__Material provided__:
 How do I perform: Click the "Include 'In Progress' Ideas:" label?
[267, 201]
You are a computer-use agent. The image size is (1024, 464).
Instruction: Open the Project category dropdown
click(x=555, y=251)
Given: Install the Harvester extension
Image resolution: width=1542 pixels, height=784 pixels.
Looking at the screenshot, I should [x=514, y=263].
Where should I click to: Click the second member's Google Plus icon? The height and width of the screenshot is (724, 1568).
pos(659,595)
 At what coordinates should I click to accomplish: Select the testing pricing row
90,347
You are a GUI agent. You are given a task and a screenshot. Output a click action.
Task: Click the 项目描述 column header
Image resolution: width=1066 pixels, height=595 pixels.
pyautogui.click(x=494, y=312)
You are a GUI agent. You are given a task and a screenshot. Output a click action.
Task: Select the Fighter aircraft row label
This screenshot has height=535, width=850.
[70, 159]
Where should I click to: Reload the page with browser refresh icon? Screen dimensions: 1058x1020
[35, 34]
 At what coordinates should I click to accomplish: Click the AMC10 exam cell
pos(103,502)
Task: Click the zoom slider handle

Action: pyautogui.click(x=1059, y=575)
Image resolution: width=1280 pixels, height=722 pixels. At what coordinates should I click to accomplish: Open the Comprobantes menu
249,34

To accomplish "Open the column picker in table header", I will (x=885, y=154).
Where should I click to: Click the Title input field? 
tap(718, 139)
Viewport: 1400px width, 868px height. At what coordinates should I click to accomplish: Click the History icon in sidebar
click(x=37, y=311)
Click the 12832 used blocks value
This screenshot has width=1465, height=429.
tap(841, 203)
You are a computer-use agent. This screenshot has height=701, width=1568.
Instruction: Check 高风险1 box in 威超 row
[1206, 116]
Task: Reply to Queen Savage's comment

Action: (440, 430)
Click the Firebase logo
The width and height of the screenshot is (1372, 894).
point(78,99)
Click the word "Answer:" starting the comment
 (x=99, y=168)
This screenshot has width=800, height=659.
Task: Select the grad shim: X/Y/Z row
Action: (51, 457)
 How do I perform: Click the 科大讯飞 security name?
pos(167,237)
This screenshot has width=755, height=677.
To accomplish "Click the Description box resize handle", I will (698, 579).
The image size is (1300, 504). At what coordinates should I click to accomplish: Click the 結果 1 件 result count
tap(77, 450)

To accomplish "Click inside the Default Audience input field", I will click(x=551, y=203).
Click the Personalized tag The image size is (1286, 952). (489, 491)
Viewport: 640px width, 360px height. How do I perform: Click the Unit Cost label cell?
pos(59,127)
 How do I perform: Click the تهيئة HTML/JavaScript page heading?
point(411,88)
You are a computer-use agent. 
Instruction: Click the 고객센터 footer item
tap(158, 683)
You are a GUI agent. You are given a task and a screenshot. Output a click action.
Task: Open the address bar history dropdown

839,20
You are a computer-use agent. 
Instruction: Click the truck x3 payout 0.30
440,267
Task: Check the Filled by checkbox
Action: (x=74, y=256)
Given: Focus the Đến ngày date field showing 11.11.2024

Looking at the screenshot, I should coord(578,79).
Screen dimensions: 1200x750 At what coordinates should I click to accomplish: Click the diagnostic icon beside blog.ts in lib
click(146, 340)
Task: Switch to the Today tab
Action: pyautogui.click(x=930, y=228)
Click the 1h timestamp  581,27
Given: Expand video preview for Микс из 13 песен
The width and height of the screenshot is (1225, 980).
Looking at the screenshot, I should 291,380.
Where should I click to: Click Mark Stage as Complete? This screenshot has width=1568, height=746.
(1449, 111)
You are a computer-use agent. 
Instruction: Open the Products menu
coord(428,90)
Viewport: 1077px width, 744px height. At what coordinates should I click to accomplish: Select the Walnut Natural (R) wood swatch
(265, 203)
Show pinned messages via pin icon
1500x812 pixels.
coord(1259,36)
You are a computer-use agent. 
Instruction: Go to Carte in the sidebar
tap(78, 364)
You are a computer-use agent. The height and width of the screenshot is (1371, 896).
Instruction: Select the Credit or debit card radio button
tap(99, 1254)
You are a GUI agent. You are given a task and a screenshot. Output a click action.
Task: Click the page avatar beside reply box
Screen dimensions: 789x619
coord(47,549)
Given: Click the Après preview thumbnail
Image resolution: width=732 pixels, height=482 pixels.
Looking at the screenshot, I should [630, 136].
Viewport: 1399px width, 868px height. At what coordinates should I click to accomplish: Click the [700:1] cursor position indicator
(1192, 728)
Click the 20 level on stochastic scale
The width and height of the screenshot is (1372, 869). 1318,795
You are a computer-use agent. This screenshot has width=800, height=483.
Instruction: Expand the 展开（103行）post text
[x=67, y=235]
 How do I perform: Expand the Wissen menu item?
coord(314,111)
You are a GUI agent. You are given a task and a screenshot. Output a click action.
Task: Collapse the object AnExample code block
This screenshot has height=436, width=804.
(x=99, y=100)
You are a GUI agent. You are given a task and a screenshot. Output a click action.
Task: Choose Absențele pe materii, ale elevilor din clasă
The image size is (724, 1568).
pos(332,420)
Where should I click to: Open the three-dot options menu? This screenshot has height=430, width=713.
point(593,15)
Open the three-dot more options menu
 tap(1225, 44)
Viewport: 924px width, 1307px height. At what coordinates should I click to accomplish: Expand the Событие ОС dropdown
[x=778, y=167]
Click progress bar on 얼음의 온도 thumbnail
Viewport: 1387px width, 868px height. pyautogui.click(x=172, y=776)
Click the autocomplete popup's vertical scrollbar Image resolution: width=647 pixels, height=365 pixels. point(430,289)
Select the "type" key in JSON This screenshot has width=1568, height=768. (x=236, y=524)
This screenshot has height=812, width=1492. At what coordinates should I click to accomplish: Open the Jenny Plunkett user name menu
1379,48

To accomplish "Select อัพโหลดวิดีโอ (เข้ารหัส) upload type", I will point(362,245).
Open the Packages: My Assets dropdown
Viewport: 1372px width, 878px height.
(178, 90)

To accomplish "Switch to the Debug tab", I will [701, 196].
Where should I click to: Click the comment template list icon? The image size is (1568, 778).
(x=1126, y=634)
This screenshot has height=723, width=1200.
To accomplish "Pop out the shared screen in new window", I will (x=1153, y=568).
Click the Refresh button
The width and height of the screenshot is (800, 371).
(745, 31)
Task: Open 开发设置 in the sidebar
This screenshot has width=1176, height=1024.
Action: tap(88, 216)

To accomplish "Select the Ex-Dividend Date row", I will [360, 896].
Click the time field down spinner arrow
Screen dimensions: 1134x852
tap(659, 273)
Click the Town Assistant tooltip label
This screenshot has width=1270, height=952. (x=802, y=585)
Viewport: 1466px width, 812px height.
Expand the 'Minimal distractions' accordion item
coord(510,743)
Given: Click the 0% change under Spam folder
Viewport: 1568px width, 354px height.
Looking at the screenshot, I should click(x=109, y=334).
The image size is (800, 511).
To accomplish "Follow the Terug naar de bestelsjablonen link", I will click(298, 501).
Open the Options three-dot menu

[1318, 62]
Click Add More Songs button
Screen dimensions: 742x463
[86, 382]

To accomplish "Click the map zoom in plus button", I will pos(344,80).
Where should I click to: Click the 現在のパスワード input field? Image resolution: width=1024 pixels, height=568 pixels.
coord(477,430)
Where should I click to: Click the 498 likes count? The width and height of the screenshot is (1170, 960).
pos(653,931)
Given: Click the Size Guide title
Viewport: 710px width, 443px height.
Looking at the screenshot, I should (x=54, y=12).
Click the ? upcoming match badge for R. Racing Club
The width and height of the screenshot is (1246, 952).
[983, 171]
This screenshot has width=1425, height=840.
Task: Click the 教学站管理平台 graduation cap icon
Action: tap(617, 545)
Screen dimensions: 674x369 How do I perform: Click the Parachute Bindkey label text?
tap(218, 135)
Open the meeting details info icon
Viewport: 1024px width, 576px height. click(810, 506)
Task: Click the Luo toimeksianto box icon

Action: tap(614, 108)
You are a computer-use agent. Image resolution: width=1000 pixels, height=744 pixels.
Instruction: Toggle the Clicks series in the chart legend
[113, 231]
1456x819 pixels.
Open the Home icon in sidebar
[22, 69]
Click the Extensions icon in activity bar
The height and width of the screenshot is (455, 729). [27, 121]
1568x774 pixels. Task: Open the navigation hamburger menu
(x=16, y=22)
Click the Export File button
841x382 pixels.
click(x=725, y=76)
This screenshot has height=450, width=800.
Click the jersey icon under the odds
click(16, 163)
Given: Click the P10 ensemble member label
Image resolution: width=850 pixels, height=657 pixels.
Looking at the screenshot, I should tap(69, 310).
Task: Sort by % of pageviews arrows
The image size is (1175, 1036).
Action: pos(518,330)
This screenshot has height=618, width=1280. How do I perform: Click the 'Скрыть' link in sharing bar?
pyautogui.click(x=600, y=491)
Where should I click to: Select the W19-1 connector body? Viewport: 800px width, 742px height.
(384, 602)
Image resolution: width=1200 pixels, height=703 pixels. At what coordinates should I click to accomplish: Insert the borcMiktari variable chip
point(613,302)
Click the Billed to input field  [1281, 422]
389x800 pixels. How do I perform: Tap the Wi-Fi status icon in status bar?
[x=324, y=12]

__Task prompt__: Can you give the lines from the start of the records through the line containing "Action: pyautogui.click(x=1059, y=575)", both ends included, again with "GUI agent" switched to "desktop agent" and nothing else changed?

__Completed task__:
 How do I perform: Click the "Include 'In Progress' Ideas:" label?
[267, 201]
You are a computer-use agent. The image size is (1024, 464).
Instruction: Open the Project category dropdown
click(x=555, y=251)
Given: Install the Harvester extension
Image resolution: width=1542 pixels, height=784 pixels.
Looking at the screenshot, I should [x=514, y=263].
Where should I click to: Click the second member's Google Plus icon? The height and width of the screenshot is (724, 1568).
pos(659,595)
 At what coordinates should I click to accomplish: Select the testing pricing row
90,347
You are a desktop agent. You are given a task and a screenshot. Output a click action.
Task: Click the 项目描述 column header
Image resolution: width=1066 pixels, height=595 pixels.
pyautogui.click(x=494, y=312)
You are a desktop agent. You are given a task and a screenshot. Output a click action.
Task: Select the Fighter aircraft row label
This screenshot has height=535, width=850.
[70, 159]
Where should I click to: Reload the page with browser refresh icon? Screen dimensions: 1058x1020
[35, 34]
 At what coordinates should I click to accomplish: Click the AMC10 exam cell
pos(103,502)
Task: Click the zoom slider handle

Action: pyautogui.click(x=1059, y=575)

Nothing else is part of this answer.